0
votes

I tried doing DBSCAN clustering using word2vec weighted tfidf vectors and used different thresholds of epsilon and minpts for DBSCAN. I also tried optics clustering method with different minpts, however it didn't yield any output at all.

#Import libraries
from sklearn.feature_extraction.text import TfidfVectorizer
from nltk.stem import WordNetLemmatizer
from unidecode import unidecode # $ pip install unidecode
import gensim
import csv
import nltk
from sklearn.feature_extraction import text
import pandas as pd
import numpy as np
from collections import defaultdict
from string import lower

#read data
dat = pd.read_csv('D:\\data_800k.csv',encoding='latin',nrows=500000).Certi.tolist()

wnl = WordNetLemmatizer()
#nltk.download('punkt')
my_stop_words = text.ENGLISH_STOP_WORDSunion(['education','certification','certificate','certified'])


def tokenize_stop(row):
    az = []
    for j in nltk.word_tokenize(lower(unidecode(row))):
        if j not in my_stop_words:
            az.extend([j])
    return az

def preprocess(dat):
    return [tokenize_stop(row) for row in dat]


X = preprocess(dat)

#word2vec
model = gensim.models.Word2Vec(X, size=100)
w2v = dict(zip(model.wv.index2word, model.wv.syn0))


#
tfidf = TfidfVectorizer(analyzer=lambda x: x)
tfidf.fit(X)
max_idf = max(tfidf.idf_)

#train model
def fit(X):
    tfidf = TfidfVectorizer(analyzer=lambda x: x)
    tfidf.fit(X)
    # if a word was never seen - it must be at least as infrequent
    # as any of the known words - so the default idf is the max of 
    # known idf's
    max_idf = max(tfidf.idf_)
    return defaultdict(
        lambda: max_idf,
        [(w, tfidf.idf_[i]) for w, i in tfidf.vocabulary_.items()])

#actual training//
word2weight = fit(X)

#multiply word2vec with tfidf
def transform_word2vec_tfidf(X,word2vec,word2weight):
    return np.array([
            np.mean([word2vec[w] * word2weight[w]
                     for w in words if w in word2vec] or
                    [np.zeros(dim)], axis=0)
            for words in X
        ])


export_data_w2v_Tfidf = transform_word2vec_tfidf(X,w2v,word2weight)
np.savetxt('D:\Azim\data_500k_w2v_tfidf.csv',export_data_w2v_Tfidf,delimiter=',',fmt=('%1.15e'))

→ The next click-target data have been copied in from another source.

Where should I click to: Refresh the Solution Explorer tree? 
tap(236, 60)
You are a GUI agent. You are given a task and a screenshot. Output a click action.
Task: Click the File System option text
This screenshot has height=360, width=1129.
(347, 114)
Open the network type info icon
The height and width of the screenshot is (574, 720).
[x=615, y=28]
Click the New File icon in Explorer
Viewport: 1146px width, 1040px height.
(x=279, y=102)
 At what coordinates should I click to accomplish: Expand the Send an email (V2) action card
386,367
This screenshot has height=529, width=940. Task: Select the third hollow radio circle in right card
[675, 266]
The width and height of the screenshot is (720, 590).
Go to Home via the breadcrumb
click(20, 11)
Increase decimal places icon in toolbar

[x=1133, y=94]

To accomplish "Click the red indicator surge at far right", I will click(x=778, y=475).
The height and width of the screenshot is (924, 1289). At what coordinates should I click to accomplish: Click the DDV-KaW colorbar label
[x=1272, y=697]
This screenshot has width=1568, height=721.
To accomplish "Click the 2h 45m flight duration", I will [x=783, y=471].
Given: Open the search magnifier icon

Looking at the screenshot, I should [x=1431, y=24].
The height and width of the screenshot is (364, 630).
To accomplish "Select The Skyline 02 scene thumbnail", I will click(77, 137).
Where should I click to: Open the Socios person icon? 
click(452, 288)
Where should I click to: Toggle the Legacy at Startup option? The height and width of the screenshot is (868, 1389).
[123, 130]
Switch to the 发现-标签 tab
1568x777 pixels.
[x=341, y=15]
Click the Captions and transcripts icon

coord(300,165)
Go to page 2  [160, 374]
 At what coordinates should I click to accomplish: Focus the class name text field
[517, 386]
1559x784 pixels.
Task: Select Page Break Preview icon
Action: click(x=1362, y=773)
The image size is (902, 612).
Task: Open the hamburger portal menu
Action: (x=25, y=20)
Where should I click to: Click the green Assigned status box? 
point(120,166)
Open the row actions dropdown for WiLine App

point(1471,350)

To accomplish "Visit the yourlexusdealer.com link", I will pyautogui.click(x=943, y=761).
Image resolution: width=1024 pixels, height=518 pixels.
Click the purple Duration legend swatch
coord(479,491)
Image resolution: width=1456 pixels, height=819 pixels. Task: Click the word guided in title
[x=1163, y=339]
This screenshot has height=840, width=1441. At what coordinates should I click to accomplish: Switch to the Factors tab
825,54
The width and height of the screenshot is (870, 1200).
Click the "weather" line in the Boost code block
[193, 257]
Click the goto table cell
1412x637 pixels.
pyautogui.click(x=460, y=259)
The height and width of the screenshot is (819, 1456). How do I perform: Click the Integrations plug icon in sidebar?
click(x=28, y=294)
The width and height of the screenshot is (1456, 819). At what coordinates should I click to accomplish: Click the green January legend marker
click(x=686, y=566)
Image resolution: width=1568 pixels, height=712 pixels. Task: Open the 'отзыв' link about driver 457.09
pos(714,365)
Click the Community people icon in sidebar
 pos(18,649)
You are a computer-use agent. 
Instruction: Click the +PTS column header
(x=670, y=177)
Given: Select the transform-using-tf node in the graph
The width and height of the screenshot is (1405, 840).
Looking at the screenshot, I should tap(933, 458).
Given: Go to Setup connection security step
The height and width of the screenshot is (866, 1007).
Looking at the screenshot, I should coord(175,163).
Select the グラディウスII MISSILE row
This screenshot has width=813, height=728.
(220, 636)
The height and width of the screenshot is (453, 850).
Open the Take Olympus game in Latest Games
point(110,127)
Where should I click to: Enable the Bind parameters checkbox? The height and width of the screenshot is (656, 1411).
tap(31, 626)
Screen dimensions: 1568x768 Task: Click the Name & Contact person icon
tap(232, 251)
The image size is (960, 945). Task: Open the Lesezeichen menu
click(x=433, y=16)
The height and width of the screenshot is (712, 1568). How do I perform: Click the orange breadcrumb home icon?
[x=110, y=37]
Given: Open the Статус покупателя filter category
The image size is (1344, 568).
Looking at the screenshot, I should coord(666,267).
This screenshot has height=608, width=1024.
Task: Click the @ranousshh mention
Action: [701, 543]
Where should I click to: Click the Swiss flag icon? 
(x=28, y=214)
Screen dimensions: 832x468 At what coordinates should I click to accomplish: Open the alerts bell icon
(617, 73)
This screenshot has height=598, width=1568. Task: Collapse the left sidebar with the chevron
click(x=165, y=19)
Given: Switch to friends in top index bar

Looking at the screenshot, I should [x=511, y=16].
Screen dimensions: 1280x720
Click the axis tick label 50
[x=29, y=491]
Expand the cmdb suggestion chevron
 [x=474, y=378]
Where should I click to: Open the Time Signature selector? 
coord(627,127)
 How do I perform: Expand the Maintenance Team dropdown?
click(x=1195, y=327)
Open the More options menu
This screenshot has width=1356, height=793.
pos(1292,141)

Below is ELKI screenshot. Can anyone share insights f they were able to do meaningful clustering of text data using DBSCAN or any other algorithm? Thanks

enter image description here

1
Did you try a larger Epsilon? A kdist plot? An OPTICS plot?Has QUIT--Anony-Mousse
@Anony-Mousse Yes, at larger epsilon it will run out of memory. Same with opticsStatguyUser
Experiment with a subset first. No need to solve scalability before finding the correct way.Has QUIT--Anony-Mousse
I did for 50000 documents, and then tried using the epsilon value for the entire dataset. Results in this stackoverflow.com question is for the entire data.StatguyUser
Also, the minpts value is way too high.Has QUIT--Anony-Mousse

1 Answers

1
votes

I do not think DBSCAN is a promising method for text data. Choosing the parameters will be difficult (but as noted in the comments, your minpts is likely much too large), and apparently you are hitting scalability problems, too. I am also not sure what effect your "word2vec" in there has. word2vec may make things much more difficult here.

I'd rather go with LDA. That is usually the best method for text.

When you use OPTICS, beware that OPTICS will not produce partitions. It produces the optics plot. You need e.g. the Xi method to extract partitions, and that adds another parameter that may be difficult to choose in high dimensional data.